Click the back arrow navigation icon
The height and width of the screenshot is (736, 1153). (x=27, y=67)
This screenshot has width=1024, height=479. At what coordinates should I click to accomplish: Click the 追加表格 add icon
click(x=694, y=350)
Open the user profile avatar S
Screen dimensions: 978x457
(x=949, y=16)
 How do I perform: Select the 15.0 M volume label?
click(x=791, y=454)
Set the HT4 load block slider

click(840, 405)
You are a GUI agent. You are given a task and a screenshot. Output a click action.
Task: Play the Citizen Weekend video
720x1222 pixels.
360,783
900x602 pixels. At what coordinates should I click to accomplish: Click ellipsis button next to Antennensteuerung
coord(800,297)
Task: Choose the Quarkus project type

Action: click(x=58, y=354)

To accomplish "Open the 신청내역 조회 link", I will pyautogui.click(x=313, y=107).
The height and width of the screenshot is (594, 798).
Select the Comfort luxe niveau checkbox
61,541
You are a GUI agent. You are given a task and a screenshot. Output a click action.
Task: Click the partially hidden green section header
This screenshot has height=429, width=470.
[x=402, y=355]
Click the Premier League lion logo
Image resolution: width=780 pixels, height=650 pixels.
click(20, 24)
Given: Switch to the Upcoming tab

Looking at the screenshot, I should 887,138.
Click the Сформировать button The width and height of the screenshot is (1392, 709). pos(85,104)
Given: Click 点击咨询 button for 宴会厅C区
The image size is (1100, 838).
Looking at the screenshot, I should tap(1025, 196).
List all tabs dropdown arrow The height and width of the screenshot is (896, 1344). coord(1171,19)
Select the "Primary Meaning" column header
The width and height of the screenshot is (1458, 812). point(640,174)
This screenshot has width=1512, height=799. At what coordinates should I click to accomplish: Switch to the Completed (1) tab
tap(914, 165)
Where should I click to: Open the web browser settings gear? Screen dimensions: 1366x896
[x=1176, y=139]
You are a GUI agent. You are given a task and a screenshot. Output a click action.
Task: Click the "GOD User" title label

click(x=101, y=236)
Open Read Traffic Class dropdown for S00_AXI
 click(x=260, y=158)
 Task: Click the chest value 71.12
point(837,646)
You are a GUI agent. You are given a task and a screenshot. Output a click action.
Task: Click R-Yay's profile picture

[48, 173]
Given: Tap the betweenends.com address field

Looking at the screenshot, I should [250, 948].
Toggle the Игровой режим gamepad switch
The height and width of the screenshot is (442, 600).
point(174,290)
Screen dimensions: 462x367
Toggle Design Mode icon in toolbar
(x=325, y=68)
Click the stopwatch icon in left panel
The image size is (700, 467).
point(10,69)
□ □ □ □ □ □ □
[PROBLEM REQUIREMENTS] The records above are to be restated word for word, in full.

[SOLVED EXERCISE]
Click the back arrow navigation icon
The height and width of the screenshot is (736, 1153). (x=27, y=67)
This screenshot has width=1024, height=479. At what coordinates should I click to accomplish: Click the 追加表格 add icon
click(x=694, y=350)
Open the user profile avatar S
Screen dimensions: 978x457
(x=949, y=16)
 How do I perform: Select the 15.0 M volume label?
click(x=791, y=454)
Set the HT4 load block slider

click(840, 405)
You are a GUI agent. You are given a task and a screenshot. Output a click action.
Task: Play the Citizen Weekend video
720x1222 pixels.
360,783
900x602 pixels. At what coordinates should I click to accomplish: Click ellipsis button next to Antennensteuerung
coord(800,297)
Task: Choose the Quarkus project type

Action: click(x=58, y=354)

To accomplish "Open the 신청내역 조회 link", I will pyautogui.click(x=313, y=107).
The height and width of the screenshot is (594, 798).
Select the Comfort luxe niveau checkbox
61,541
You are a GUI agent. You are given a task and a screenshot. Output a click action.
Task: Click the partially hidden green section header
This screenshot has height=429, width=470.
[x=402, y=355]
Click the Premier League lion logo
Image resolution: width=780 pixels, height=650 pixels.
click(20, 24)
Given: Switch to the Upcoming tab

Looking at the screenshot, I should 887,138.
Click the Сформировать button The width and height of the screenshot is (1392, 709). pos(85,104)
Given: Click 点击咨询 button for 宴会厅C区
The image size is (1100, 838).
Looking at the screenshot, I should tap(1025, 196).
List all tabs dropdown arrow The height and width of the screenshot is (896, 1344). coord(1171,19)
Select the "Primary Meaning" column header
The width and height of the screenshot is (1458, 812). point(640,174)
This screenshot has width=1512, height=799. At what coordinates should I click to accomplish: Switch to the Completed (1) tab
tap(914, 165)
Where should I click to: Open the web browser settings gear? Screen dimensions: 1366x896
[x=1176, y=139]
You are a GUI agent. You are given a task and a screenshot. Output a click action.
Task: Click the "GOD User" title label

click(x=101, y=236)
Open Read Traffic Class dropdown for S00_AXI
 click(x=260, y=158)
 Task: Click the chest value 71.12
point(837,646)
You are a GUI agent. You are given a task and a screenshot. Output a click action.
Task: Click R-Yay's profile picture

[48, 173]
Given: Tap the betweenends.com address field

Looking at the screenshot, I should [250, 948].
Toggle the Игровой режим gamepad switch
The height and width of the screenshot is (442, 600).
point(174,290)
Screen dimensions: 462x367
Toggle Design Mode icon in toolbar
(x=325, y=68)
Click the stopwatch icon in left panel
The image size is (700, 467).
point(10,69)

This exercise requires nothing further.